Hun openheid was boven verwachting. Ze wisten ons in de „kern‟ te raken met hun

levensverhalen. Uit ervaring weten wij dat deze jongeren normaal gesproken niet zo open zijn over deze gebeurtenissen. Wij zijn dan ook dankbaar dat ze ons een kijkje in hun leven wilde geven. Deze momenten maken dat wij er naar uit kijken om straks aan het werk te gaan in dit werkveld. Het werken met jongeren die zich graag „groter‟ houden, maar ook hun eigen pijn hebben waarbij wij hen kunnen helpen. We weten nu dat het belangrijk is dat de jongeren door ons gezien worden en dat wij hen laten weten dat wij er voor hen zijn.

In ons huidige werk hebben wij al met regelmaat gebruik gemaakt van de door ons opgestelde vragen uit de interviews. Het schrijven hiervan ging eigenlijk vanzelf en de bruikbaarheid hiervan heeft ons positief verbaasd. De antwoorden op de interviews waren voor ons zo verrassend en praktisch om met de doelgroep in gesprek te gaan. Het is voor ons een nieuwe manier om er achter te komen wat de cliënt wil zonder dit op de man af te vragen en je krijgt een kijkje in het leven van de cliënt, waardoor je hem of haar beter kan begrijpen.

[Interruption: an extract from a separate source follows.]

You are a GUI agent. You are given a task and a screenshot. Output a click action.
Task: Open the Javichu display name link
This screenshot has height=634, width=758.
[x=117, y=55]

Aan het einde van het onderzoek komen wij tot de conclusie dat wat wij in de voorgaande jaren van de opleiding geleerd hebben van toepassing is geweest. We hebben een aantal boeken weer tevoorschijn gehaald en oude werkstukken opgezocht. Met name de vakken praktijkonderzoek, socialisatie en ethiek waren voor ons zeer bruikbaar. De ervaringen uit het derde jaar waren zeer bruikbaar in het contact met de groepsmedewerkers en de jongeren.

In de afgelopen periode hebben wij veel plezier gehad samen, maar er waren ook intensieve en inspannende momenten. Zeker de laatste periode kende ups en downs. Maar iedere keer zochten we naar de balans en de motivatie om het resultaat te bereiken die de jongeren in onze ogen verdienen. Wij kijken dan ook uit naar het organiseren en uitvoeren van de zingevingsactiviteit.